The inside flap describes Tone Arm as "a solo improvisation for turntables, prepared records, tone arm, bells, implements, flutes, vibratube, baritone sax ..." Wow, I shudder to think what that ellipsis implies. In case you didn't glean it from the tape's own description, Tone Arm is bonkers! I'd never heard any of Steve Baczkowski's work before this. I know he did a record on baritone sax with Bill Nace that I should track down but otherwise, the guy's a mystery to me. How representative is Tone Arm of his repertoire? No idea. Does this guy crank out madness such as Tone Arm with the ease in which others eat breakfast? That's a scary thought indeed.
I give up, this is too difficult to pin down; I'm sitting here at my keyboard trying to catch as catch can with little success. Um, where can I start? Where's a foothold? I think there might be some bird calls in here. Maybe? But then again they could be sounds that only sound like bird calls. After an initial trial by fire--wild speed manipulation scree--at the outset, the first side settles into a nice little abstract riverboat trip. The aforementioned birds are chirping, a slo-mo record creates the ebb and flow of the swampy current; it makes for some pleasant traveling, observing the exotic locale.
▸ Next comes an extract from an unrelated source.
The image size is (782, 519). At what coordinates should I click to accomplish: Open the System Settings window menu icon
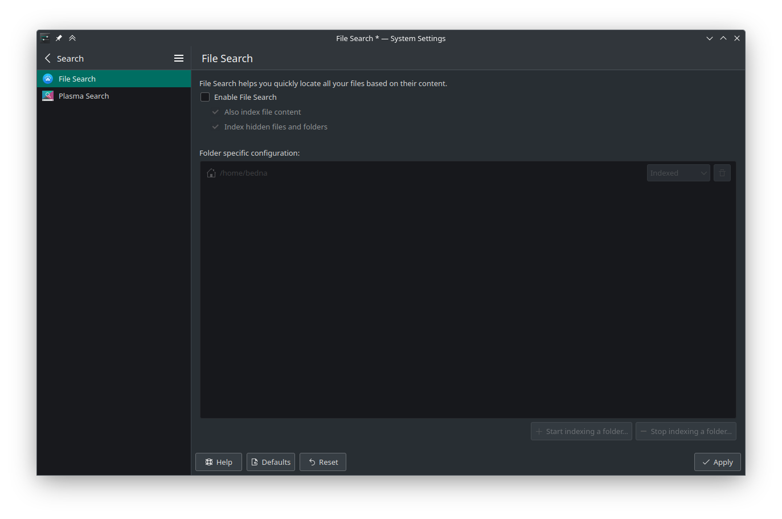45,38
That is until Baczkowski pops his lid. There's an explosion of sound, among it violently clattered bells and a severely trash'd and slash'd old timey song--could be a TV show theme for all I know. All the fragmented non-music cues are subsidized by flute pieces and other more "recognizably" musical elements, perhaps wisely. No one without a taste for the bizarre will probably dig this but to Baczkowski's credit, this is pretty accessible for being so far off the deep end. Tone Arm sounds like it was recorded/created in real time, and considering how well paced and composed it sounds this Baczkowski seems like a real proficient mind warper.
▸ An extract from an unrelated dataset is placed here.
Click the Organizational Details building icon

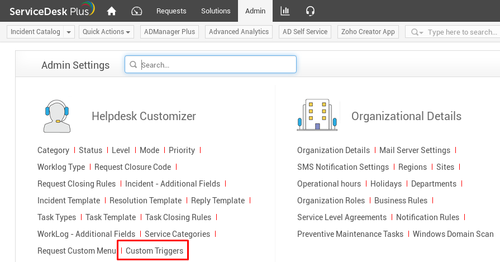click(317, 116)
There's a pause as the tape reverses course but the second side brings back the energy instantly. A series of percussive loops lope along in hypnotized cave man bliss while Bacz regurgitates all sorts of movie monster moans and twisted whistle sound mess. The side gets more and more discombobulated as it moves forward, concussing itself, slipping itself into its own coma. Oddly enough, out of this fog of uncertainty Baczkowski winds up these strange, dare I say, catchy loops and lets 'em fly. He's obviously digging it; he grabs his baritone and wails away over his makeshift backing band until pressing stop.
This cassette is really wild and I'm not at all sure how to succinctly describe it. It's plunderphonic, sure, but that's far from its defining trait. It has some of the left-field, psychedelic sample-clutter feel that Tomutonttu has pioneered, and then there's guitar "players" like Nace and Brian Ruryk that share the penchant for dynamic use of noise. Of course I can't leave out West Mass weird fucks like Chris Cooper and ID M Theft Able in my spaghetti-throw. Are any of these sticking? Well, regardless, this tape is sticking in my deck because for a mere 20 minutes Baczkowski covers miles of too-little-if-ever-seen territory.
As these things go, the good ones are always gone, so hit the distros to track down a copy of this son of a bitch. Cae-sur-a is still stocked with a bunch of other good tapes of all stripes, so I recommend giving the site a peep.